Task instructions — From the data that follows, report the number of lines including "tickets", and only that number.

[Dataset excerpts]
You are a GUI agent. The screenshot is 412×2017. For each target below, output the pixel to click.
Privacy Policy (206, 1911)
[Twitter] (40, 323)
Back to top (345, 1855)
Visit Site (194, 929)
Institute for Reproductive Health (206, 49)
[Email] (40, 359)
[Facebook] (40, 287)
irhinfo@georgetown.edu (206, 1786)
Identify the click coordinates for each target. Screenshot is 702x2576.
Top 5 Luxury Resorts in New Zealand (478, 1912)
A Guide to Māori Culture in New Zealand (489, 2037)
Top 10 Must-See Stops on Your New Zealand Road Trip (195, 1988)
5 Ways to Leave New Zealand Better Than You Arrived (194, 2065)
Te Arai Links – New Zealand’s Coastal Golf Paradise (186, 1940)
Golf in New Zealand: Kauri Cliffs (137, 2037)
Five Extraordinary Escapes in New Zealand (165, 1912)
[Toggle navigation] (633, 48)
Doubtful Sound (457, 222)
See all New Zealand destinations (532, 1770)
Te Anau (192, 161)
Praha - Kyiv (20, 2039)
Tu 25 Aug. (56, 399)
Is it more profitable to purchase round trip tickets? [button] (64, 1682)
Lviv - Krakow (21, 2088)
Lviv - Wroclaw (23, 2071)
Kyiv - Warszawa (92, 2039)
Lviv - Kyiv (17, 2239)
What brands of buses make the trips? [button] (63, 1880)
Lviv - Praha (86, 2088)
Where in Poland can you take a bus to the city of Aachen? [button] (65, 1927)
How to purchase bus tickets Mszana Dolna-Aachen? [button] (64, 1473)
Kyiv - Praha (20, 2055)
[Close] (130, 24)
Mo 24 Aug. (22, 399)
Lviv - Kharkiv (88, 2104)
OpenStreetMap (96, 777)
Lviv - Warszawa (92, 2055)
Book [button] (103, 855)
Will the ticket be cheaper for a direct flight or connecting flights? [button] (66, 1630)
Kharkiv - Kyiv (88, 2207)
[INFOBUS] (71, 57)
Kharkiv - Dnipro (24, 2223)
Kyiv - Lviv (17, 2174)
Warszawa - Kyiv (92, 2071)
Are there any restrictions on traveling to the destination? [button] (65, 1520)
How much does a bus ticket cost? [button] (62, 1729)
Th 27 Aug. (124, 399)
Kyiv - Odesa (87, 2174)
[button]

Answer below — 2